Gather Data Silos in a Centralized Place

In 2023, Statista forecasted the total amount of global data at a whopping 120 zettabytes, up from 9 zettabytes ten years prior—and it continues to rise. This rapid growth leaves logistics professionals with the tricky task of updating their databases and operations to store and process data more quickly. As a result, only 2% of this data is currently used. 

With data stored in multiple locations, from data lakes and warehouses to internal databases, and external data sources, multiple data silos and unmapped systems prevent data visibility. 

Logistics companies must gather data in a centralized location to begin their cleansing process. This will help capture updates lost in data silos, improving the visibility and accuracy of information to drive reliable data-driven decision-making

Build a Query and Extraction Tool To Pull the Data

Let’s say you’re a container shipping company that needs to extract scans or events to identify when its containers are in a terminal, on a vessel, unloaded from a ship, or on a truck for last-mile delivery. 

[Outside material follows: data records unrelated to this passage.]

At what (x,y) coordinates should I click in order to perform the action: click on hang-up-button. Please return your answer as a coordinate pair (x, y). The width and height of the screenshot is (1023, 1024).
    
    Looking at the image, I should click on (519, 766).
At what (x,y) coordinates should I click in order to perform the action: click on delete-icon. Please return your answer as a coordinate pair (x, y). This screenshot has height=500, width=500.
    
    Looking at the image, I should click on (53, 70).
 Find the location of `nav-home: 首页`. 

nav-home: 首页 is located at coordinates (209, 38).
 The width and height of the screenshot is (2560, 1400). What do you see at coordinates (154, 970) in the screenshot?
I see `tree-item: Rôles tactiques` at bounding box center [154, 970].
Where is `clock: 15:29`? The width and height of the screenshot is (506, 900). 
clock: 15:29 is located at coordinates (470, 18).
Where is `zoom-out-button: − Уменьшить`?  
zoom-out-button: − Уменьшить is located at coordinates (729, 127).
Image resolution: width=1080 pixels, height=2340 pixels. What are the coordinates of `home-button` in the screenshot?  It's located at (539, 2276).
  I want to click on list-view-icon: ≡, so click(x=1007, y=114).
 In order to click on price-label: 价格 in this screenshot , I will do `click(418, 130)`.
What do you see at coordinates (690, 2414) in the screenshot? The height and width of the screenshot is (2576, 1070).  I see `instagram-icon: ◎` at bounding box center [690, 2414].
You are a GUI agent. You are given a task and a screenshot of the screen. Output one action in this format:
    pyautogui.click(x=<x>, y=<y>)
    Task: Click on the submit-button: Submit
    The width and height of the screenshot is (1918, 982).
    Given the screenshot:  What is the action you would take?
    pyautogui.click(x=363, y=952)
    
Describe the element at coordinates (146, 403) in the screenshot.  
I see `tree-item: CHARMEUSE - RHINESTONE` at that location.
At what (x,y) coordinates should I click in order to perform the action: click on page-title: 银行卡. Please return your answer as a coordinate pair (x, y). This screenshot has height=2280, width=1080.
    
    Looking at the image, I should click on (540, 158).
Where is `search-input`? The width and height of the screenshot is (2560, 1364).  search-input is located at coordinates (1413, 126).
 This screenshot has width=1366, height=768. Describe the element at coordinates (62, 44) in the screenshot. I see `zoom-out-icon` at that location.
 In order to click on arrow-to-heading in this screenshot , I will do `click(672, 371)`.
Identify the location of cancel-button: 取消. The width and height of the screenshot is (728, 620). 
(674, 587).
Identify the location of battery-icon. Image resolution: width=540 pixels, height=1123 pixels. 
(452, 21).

You know that GPS track and trace system data and the vessel schedule from the vessel company will be helpful. But large sums of external data contain lots of unnecessary information, which can slow systems down. 

The extract and query tool can support your big data analytics tools by only pulling data based on your requirements. Think of a fire engine pole—a connection line without any bottlenecks. You must structure data to extract easily and flow seamlessly for quick use. Logistics providers can use data aggregations and filters to reduce the processing time by telling the extraction tools precisely what data they need.

But what size are the pallets to go to the retailer? Do you have this data stored from a previous sale? Have they changed their product? Logistics providers must understand all required data points and implement IT infrastructure to extract and reformat critical information for their tools.

Start Cleansing and Enriching Your Data!

Data cleansing opens many doors for data analytics in logistics, such as demand forecasting and operational optimization. With clean historical data, logistics professionals can look back and analyze patterns between customer behavior, weather, seasonality, and supply to forecast demand. However, data cleansing can be the most laborious part of the data lifecycle, so here are some steps to make it more manageable:

  • Ensure all data is in a consistent format: Does your software read special characters? Is it case-sensitive? As a rule of thumb, it’s best to convert all upper case to lower case and replace special characters with an underscore to increase readability across the network. 
  • Remove duplicates: Data often has repeated columns and rows that need to be filtered out. These may arise, for example, from two systems capturing data from the same truck or the vehicle itself having multiple issues related to the same part, generating a similar response in many of the data entries.
  • Check for syntax errors: Date, birthday, and age are common syntax issues that are simple enough to fix, but problems involving spelling mistakes require more effort. Although removing typos, additional spaces, and re-ordering dates require particular equations and tools, data teams can prevent some issues altogether by structuring the data collection format. Setting strict boundaries for fields like driver name, location, and truck numbers will help minimize data cleansing tasks and ensure quality data.
  • Estimate missing data points: When multiple data points have missing data for the same attributes, the most straightforward response is dropping entire columns, reducing data representability. Nevertheless, industry experts can solve these issues with historical data and algorithms. 

Once data is cleaned and enriched, logistics service providers can begin to implement data analytics in the logistics networks much more efficiently. This way, they increase their ability to make data-driven decisions and avoid expensive data-led mistakes. On top of that, it opens many doors for further logistics technology implementations.